Start of Supplied information

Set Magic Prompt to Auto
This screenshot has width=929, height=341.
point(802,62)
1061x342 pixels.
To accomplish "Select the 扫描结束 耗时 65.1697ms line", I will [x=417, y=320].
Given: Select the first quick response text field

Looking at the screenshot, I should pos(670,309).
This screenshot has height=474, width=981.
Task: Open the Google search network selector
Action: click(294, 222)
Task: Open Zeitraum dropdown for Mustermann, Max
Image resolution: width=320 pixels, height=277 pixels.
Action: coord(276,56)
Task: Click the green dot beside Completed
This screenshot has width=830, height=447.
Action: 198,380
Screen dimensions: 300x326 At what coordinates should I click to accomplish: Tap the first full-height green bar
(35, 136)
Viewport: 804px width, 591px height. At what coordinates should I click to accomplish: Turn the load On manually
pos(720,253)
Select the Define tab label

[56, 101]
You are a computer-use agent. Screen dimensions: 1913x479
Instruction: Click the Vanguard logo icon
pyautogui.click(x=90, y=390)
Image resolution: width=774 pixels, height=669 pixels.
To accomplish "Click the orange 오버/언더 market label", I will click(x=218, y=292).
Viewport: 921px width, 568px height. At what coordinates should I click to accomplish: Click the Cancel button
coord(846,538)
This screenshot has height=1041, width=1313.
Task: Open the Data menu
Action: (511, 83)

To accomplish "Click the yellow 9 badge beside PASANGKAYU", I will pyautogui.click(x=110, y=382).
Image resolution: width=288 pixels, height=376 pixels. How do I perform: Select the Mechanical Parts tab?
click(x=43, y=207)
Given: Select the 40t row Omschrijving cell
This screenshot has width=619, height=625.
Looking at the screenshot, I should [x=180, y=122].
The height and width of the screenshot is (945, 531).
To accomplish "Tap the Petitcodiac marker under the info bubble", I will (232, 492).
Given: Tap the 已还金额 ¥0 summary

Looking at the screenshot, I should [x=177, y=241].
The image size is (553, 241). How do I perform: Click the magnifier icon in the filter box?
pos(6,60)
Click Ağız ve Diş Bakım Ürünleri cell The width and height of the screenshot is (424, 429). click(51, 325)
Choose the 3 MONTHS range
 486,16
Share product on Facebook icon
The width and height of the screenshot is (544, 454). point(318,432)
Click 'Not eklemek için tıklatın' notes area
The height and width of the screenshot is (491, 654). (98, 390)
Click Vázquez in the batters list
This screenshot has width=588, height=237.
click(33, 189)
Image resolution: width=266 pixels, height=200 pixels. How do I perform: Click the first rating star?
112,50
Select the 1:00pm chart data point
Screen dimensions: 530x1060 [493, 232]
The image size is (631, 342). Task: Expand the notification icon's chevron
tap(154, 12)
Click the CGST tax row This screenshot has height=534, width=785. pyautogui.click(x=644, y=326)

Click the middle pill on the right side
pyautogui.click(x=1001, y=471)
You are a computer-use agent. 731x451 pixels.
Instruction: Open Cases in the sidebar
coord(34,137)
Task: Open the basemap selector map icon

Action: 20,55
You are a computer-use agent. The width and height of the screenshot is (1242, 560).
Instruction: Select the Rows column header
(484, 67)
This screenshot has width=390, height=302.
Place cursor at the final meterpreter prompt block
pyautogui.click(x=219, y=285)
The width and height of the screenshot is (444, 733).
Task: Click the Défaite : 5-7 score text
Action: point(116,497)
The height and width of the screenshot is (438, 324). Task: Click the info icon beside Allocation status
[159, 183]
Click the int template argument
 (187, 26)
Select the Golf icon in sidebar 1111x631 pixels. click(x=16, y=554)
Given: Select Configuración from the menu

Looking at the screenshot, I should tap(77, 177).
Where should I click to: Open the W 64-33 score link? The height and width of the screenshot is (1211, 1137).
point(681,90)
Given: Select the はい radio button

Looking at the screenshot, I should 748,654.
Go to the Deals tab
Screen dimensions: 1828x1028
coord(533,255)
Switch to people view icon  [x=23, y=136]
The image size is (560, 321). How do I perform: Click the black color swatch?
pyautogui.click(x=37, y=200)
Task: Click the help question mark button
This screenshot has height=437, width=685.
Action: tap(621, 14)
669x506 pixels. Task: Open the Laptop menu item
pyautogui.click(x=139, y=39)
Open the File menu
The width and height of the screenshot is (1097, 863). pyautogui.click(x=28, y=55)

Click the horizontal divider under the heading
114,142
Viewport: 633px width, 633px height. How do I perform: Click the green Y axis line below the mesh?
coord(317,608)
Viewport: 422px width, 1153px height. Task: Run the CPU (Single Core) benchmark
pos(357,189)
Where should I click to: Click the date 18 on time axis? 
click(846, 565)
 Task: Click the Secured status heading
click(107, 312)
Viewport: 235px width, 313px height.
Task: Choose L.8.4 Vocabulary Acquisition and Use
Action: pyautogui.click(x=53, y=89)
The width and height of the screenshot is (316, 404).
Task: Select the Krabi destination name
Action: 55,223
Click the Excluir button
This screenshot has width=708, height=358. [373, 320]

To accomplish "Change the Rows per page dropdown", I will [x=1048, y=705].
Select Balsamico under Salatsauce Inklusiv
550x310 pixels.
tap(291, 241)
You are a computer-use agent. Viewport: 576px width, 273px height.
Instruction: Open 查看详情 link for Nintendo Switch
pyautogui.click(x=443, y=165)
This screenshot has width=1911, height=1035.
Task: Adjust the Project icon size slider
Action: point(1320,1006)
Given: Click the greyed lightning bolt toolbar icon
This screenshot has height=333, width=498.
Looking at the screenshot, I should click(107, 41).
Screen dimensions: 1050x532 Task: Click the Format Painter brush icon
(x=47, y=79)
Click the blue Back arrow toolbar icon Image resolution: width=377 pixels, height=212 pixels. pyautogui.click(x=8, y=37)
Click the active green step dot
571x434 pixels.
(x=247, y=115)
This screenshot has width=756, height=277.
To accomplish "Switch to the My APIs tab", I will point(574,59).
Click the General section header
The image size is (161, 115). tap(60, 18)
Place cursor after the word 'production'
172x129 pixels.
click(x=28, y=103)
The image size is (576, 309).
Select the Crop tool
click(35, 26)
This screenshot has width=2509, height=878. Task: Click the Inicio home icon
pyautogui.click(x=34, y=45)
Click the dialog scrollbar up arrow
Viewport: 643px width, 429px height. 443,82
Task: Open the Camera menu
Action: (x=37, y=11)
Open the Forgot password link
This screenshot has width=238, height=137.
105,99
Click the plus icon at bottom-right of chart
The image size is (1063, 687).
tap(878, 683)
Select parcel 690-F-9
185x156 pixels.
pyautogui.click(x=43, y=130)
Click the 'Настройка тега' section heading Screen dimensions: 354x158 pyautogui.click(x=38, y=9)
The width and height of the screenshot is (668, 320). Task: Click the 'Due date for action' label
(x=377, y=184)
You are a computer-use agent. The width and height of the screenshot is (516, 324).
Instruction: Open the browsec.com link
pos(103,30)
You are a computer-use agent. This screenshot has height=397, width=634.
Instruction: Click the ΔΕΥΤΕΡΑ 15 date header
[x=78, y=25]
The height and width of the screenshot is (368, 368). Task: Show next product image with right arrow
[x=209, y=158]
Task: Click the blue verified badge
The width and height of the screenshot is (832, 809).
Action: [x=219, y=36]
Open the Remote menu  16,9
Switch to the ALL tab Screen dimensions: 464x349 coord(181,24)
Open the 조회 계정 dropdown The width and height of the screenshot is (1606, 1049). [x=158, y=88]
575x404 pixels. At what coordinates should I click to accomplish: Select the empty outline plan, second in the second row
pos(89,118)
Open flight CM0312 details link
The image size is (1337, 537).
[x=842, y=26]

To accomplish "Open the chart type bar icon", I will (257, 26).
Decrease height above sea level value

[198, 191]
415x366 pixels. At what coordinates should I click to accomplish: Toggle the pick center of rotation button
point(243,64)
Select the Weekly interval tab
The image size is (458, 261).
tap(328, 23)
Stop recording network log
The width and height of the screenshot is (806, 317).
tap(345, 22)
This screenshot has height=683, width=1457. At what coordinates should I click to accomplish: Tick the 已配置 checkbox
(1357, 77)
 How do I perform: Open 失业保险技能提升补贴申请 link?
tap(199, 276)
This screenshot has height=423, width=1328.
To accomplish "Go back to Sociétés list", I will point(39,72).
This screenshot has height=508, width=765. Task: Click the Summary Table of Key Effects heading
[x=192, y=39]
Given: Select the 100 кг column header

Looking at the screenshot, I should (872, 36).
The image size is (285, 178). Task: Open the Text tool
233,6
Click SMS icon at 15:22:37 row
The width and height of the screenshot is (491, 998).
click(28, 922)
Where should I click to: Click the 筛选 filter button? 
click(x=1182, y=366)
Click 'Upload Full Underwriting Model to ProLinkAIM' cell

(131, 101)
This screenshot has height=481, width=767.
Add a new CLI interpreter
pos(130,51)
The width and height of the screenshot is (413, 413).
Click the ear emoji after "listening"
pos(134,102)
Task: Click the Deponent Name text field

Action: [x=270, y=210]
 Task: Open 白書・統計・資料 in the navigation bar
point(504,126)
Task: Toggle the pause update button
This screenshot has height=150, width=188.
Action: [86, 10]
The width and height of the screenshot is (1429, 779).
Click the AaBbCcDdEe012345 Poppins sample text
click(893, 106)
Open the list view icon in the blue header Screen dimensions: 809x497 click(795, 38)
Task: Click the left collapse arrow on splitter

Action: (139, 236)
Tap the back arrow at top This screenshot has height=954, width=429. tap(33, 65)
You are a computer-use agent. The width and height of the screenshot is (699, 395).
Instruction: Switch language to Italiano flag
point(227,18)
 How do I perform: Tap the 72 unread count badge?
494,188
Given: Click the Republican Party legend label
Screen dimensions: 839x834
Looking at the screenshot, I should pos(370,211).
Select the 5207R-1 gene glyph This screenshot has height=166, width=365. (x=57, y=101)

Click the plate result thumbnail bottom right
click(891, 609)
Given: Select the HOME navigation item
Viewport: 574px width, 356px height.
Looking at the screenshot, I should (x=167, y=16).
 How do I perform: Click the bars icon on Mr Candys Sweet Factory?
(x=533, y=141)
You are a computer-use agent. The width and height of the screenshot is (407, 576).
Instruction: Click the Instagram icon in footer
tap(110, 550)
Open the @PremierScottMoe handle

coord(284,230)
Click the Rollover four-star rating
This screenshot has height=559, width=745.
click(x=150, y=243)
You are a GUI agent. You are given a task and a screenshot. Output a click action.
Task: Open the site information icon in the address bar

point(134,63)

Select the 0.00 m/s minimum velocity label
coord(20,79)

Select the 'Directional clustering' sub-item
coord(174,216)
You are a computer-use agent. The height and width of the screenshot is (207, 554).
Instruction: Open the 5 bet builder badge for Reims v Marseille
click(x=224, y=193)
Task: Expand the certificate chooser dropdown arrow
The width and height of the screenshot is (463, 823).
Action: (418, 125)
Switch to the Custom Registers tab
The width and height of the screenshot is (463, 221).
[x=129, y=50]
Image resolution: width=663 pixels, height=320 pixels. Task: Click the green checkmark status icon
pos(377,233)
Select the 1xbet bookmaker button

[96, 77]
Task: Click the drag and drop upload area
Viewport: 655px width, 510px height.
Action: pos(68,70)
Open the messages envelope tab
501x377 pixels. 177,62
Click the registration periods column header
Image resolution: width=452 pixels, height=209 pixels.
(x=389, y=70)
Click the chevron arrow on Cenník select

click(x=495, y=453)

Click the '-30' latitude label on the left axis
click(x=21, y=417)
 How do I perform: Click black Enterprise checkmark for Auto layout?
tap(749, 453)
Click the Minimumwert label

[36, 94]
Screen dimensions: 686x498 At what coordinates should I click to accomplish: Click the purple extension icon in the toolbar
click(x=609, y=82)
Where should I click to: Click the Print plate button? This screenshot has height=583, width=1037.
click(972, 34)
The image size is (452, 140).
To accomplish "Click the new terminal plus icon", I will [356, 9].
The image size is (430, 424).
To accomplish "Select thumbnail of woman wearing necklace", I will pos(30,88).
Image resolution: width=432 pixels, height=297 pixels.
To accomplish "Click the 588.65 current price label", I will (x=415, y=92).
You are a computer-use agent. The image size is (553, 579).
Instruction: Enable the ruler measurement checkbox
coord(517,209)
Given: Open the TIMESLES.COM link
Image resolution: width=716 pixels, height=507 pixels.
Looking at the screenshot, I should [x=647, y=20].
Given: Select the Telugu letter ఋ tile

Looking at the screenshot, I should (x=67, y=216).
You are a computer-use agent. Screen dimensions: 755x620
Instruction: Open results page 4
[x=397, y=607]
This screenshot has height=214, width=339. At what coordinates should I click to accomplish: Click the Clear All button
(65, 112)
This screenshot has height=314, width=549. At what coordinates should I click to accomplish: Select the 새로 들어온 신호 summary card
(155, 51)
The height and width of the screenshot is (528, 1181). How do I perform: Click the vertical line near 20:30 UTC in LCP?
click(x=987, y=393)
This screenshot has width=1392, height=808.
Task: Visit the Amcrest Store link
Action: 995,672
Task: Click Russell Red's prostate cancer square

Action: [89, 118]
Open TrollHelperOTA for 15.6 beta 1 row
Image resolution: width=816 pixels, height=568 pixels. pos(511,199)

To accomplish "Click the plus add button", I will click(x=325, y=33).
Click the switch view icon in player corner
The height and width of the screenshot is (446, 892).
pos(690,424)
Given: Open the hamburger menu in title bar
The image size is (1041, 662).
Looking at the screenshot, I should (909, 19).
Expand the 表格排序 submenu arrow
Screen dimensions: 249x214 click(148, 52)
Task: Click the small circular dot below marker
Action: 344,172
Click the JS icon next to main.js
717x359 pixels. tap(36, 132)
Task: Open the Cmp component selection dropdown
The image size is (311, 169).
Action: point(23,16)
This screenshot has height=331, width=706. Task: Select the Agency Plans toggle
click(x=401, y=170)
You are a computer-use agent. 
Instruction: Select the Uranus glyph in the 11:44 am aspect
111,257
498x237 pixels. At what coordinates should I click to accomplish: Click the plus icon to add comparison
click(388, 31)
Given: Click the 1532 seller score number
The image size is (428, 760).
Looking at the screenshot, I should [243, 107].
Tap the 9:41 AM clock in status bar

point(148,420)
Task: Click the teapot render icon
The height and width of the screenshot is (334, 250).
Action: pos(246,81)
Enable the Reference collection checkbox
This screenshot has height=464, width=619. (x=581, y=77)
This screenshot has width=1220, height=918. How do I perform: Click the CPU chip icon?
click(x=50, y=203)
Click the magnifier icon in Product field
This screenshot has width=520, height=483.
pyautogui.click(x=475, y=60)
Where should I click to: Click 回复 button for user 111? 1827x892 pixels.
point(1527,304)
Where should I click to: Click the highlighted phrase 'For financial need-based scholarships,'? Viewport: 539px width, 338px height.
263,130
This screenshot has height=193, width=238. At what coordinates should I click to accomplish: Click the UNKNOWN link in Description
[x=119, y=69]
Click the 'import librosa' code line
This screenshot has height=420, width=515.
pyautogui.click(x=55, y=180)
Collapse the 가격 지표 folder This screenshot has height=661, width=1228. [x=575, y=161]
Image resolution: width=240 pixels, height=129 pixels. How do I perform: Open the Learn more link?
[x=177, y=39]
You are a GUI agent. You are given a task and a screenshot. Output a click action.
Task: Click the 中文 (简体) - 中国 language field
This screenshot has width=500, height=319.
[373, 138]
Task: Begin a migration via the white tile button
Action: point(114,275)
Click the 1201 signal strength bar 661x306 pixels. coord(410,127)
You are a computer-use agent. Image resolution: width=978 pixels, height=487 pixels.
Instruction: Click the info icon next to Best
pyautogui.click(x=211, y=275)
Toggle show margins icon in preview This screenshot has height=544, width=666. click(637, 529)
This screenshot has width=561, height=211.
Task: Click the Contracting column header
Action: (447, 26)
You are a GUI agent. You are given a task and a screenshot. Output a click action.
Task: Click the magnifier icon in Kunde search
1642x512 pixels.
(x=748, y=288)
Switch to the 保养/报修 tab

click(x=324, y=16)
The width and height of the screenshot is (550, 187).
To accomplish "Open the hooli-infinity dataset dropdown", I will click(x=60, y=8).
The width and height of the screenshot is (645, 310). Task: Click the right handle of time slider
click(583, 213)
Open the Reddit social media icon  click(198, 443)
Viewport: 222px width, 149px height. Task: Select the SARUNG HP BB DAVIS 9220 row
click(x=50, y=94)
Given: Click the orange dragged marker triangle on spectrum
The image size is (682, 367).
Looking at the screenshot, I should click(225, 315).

End of Supplied information

### What you will do
From the records above, transcribe exactly the run of lines that opens with the line holding "The image size is (428, 760)." and closes with the line holding "The width and height of the screenshot is (550, 187).", both included.

### Response area
The image size is (428, 760).
Looking at the screenshot, I should [243, 107].
Tap the 9:41 AM clock in status bar

point(148,420)
Task: Click the teapot render icon
The height and width of the screenshot is (334, 250).
Action: pos(246,81)
Enable the Reference collection checkbox
This screenshot has height=464, width=619. (x=581, y=77)
This screenshot has width=1220, height=918. How do I perform: Click the CPU chip icon?
click(x=50, y=203)
Click the magnifier icon in Product field
This screenshot has width=520, height=483.
pyautogui.click(x=475, y=60)
Where should I click to: Click 回复 button for user 111? 1827x892 pixels.
point(1527,304)
Where should I click to: Click the highlighted phrase 'For financial need-based scholarships,'? Viewport: 539px width, 338px height.
263,130
This screenshot has height=193, width=238. At what coordinates should I click to accomplish: Click the UNKNOWN link in Description
[x=119, y=69]
Click the 'import librosa' code line
This screenshot has height=420, width=515.
pyautogui.click(x=55, y=180)
Collapse the 가격 지표 folder This screenshot has height=661, width=1228. [x=575, y=161]
Image resolution: width=240 pixels, height=129 pixels. How do I perform: Open the Learn more link?
[x=177, y=39]
You are a GUI agent. You are given a task and a screenshot. Output a click action.
Task: Click the 中文 (简体) - 中国 language field
This screenshot has width=500, height=319.
[373, 138]
Task: Begin a migration via the white tile button
Action: point(114,275)
Click the 1201 signal strength bar 661x306 pixels. coord(410,127)
You are a computer-use agent. Image resolution: width=978 pixels, height=487 pixels.
Instruction: Click the info icon next to Best
pyautogui.click(x=211, y=275)
Toggle show margins icon in preview This screenshot has height=544, width=666. click(637, 529)
This screenshot has width=561, height=211.
Task: Click the Contracting column header
Action: (447, 26)
You are a GUI agent. You are given a task and a screenshot. Output a click action.
Task: Click the magnifier icon in Kunde search
1642x512 pixels.
(x=748, y=288)
Switch to the 保养/报修 tab

click(x=324, y=16)
The width and height of the screenshot is (550, 187).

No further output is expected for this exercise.